Fanny Bernal Orozco


Fanny Bernal Orozco* fannybernalorozco@hotmail.com
Es frecuente, en muchos hogares, escuchar a parejas o a padres y madres quejándose por la falta de consideración, respeto y solidaridad de las personas con quienes se convive, esto respecto al mínimo trabajo que realizan. Poco conocen del estrés que pueden soportar ante las diversas y continuas presiones laborales.
Cuando una persona trabaja, realiza una serie de acciones que pueden ser -además de lo cotidiano- informes, actividades de aprendizaje, evaluaciones, seguimientos, ventas, servicios, atención a otras personas; en las que se requiere no solo desempeñar los objetivos propuestos, sino ser eficiente, creativos y competentes. No importa cómo esté su salud emocional, debe cumplir.
Quienes trabajan pueden llegar a casa o estar en ella, por la pandemia, en unos niveles de estrés y de cansancio elevados. Cuando expresan que están agotados o preocupados, la respuesta es: 'Entonces renuncie'. No encuentran apoyo emocional, nadie pregunta por lo que les sucede, solo caras destempladas e indiferencia.
Una pareja decía: 'Quienes conforman mi familia, jamás se han puesto a pensar en el valor del dinero. Ellos saben comprar y gastar, dos acciones que repiten con frecuencia sin ninguna consideración. Tampoco conocen el costo del cansancio. Si quiero tener un poco de quietud surge alguna necesidad, un pedido, una acción doméstica o una vuelta. Así el tan anhelado descanso, hay que posponerlo o suprimirlo'.

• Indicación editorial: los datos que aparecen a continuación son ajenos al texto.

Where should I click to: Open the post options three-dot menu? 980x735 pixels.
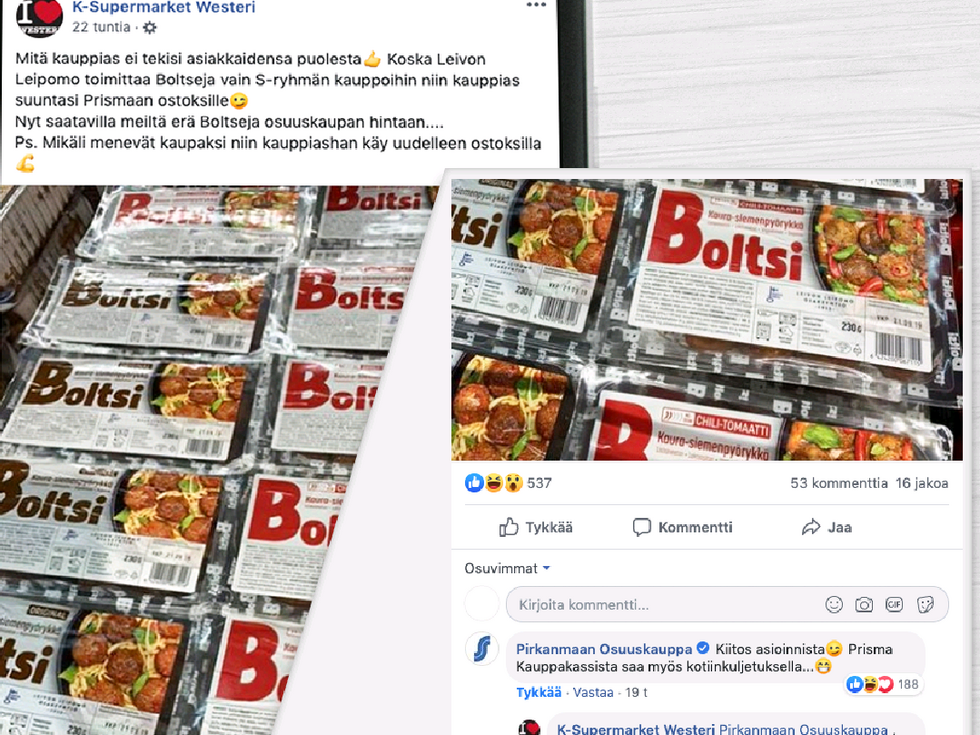536,5
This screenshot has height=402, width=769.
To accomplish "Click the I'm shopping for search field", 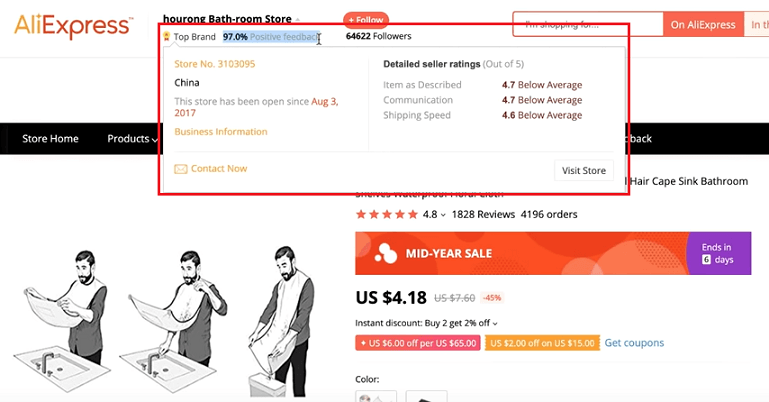I will coord(587,24).
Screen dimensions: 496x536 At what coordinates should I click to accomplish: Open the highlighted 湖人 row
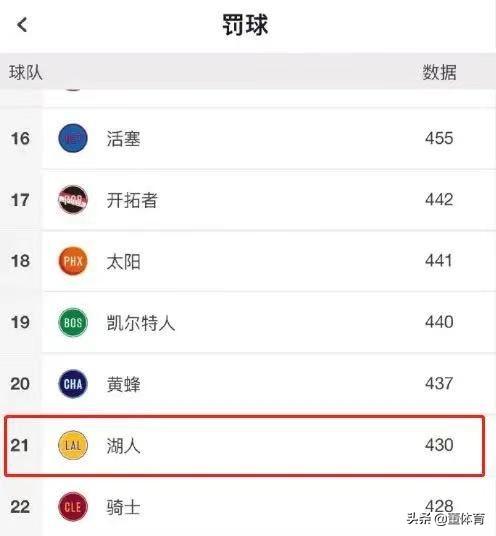point(244,445)
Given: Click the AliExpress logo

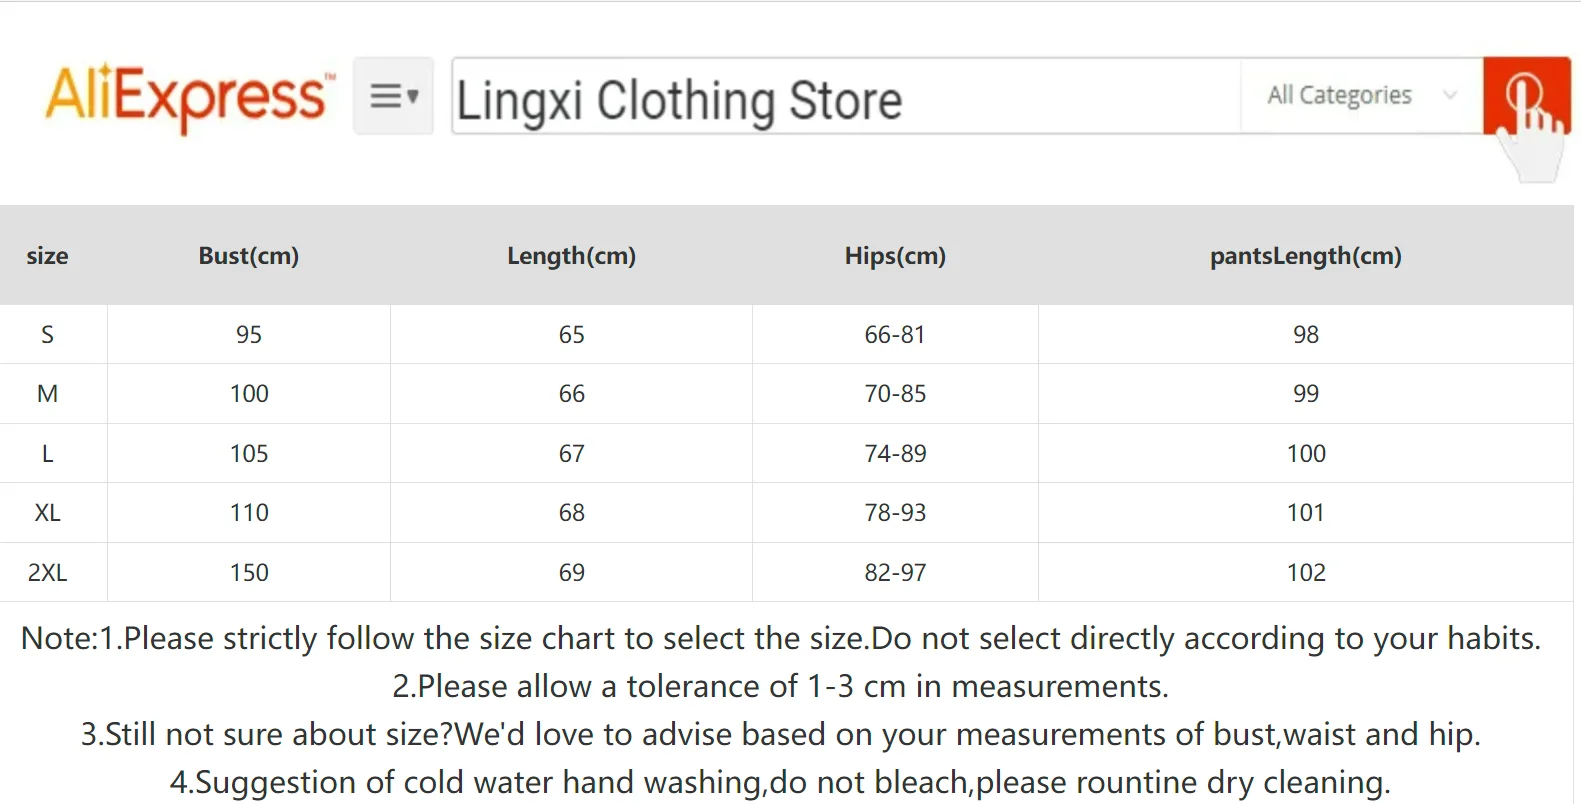Looking at the screenshot, I should coord(187,97).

En muchos hogares, hay una tácita prohibición a la queja, pareciera que la consigna allí fuera:
* ‘Usted no haga sino trabajar y producir. Es lo único que cuenta’. Pareciera que expresar emociones y sentimientos estuviera relegado a un segundo plano, tanto es así que hay personas que deciden callar para no sentirse ignorados.

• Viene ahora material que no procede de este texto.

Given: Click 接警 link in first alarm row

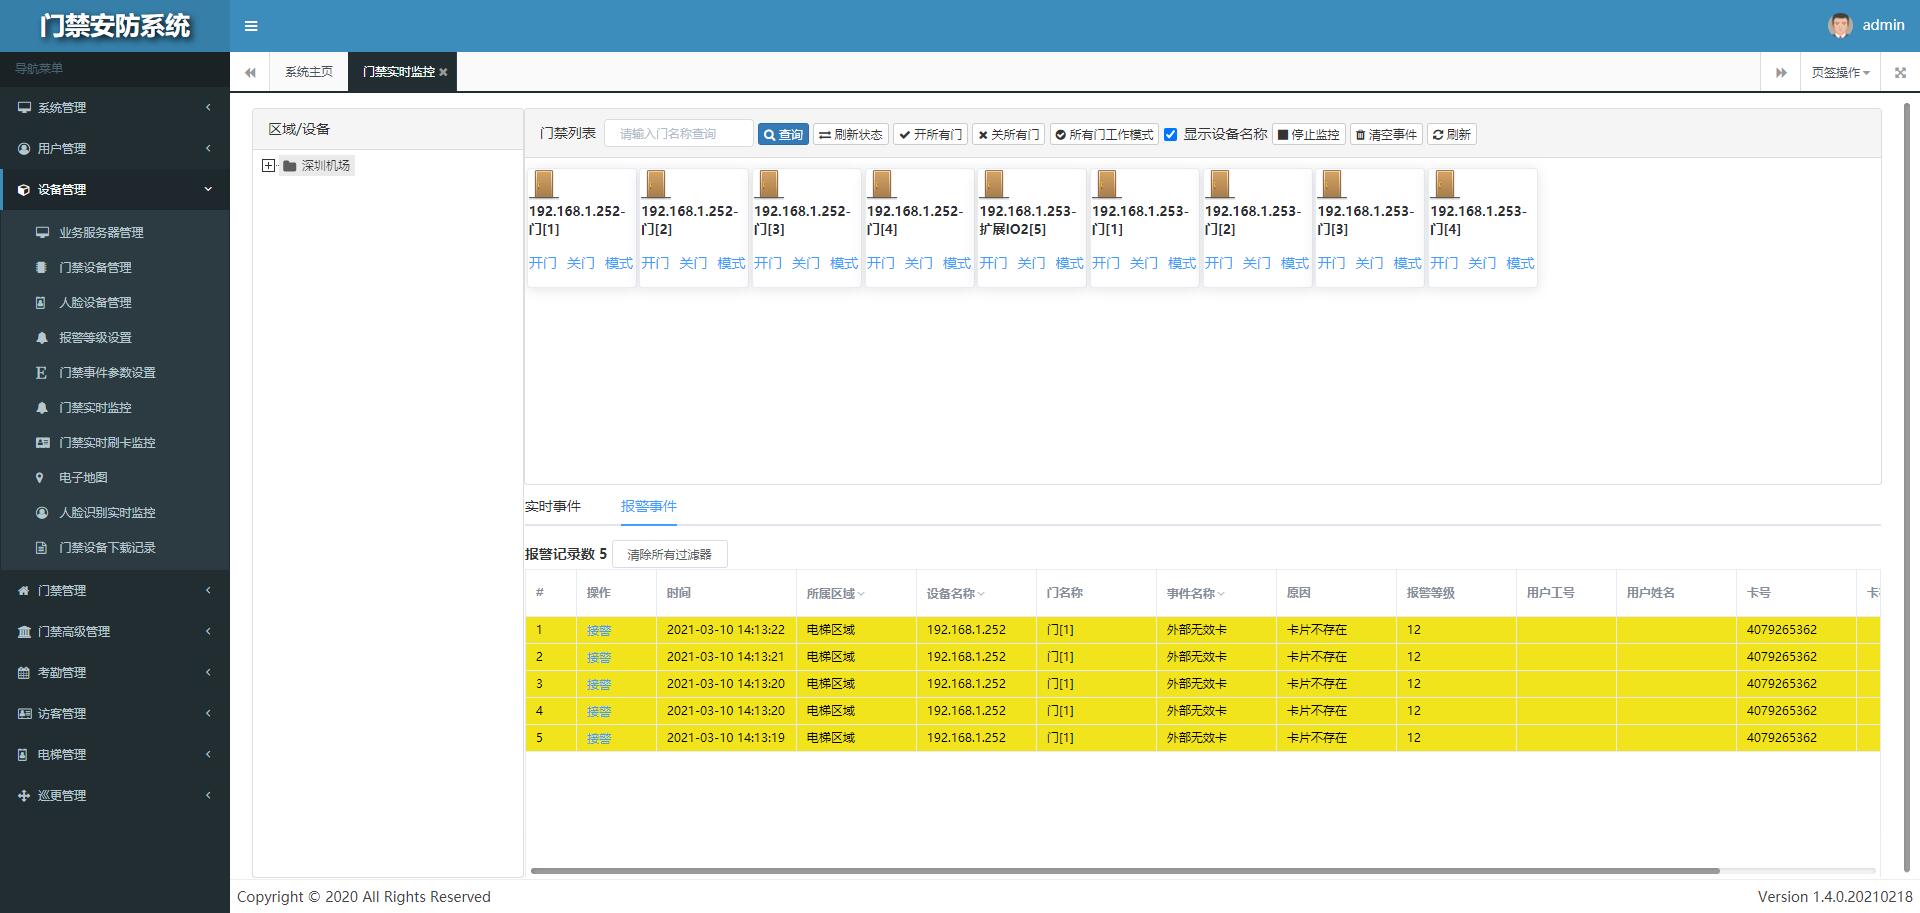Looking at the screenshot, I should (598, 630).
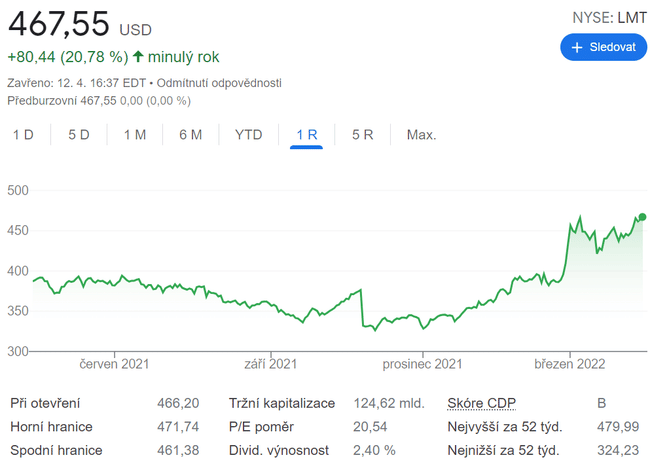Click the green endpoint dot on the chart line
This screenshot has width=650, height=466.
click(642, 217)
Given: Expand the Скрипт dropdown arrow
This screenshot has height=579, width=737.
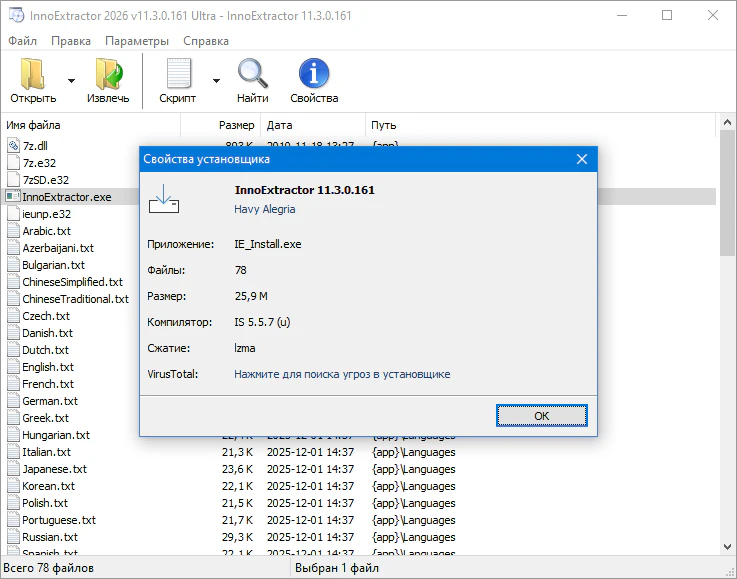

En esta pandemia una persona afirmó que le toco quedarse unos días sin su familia, porque otro familiar había enfermado y se debían turnar para cuidarle. La soledad le permitió mirarse y mirar diversos acontecimientos de la cotidianidad; también hacer algunas reflexiones. Entre ellas destacó que su responsabilidad en casa era proveer lo económico, que la familia poco se conectaba a nivel emocional y que jamás había podido decidir siquiera, dónde poner un cuadro.
Darse cuenta de lo invisible que era en su casa, le ha causado gran tristeza, pero también le ha servido para aprender a poner límites y enseñarle a los suyos ‘el valor del dinero y el costo del cansancio’.
* Psicóloga - Docente titular de la Universidad de Manizales.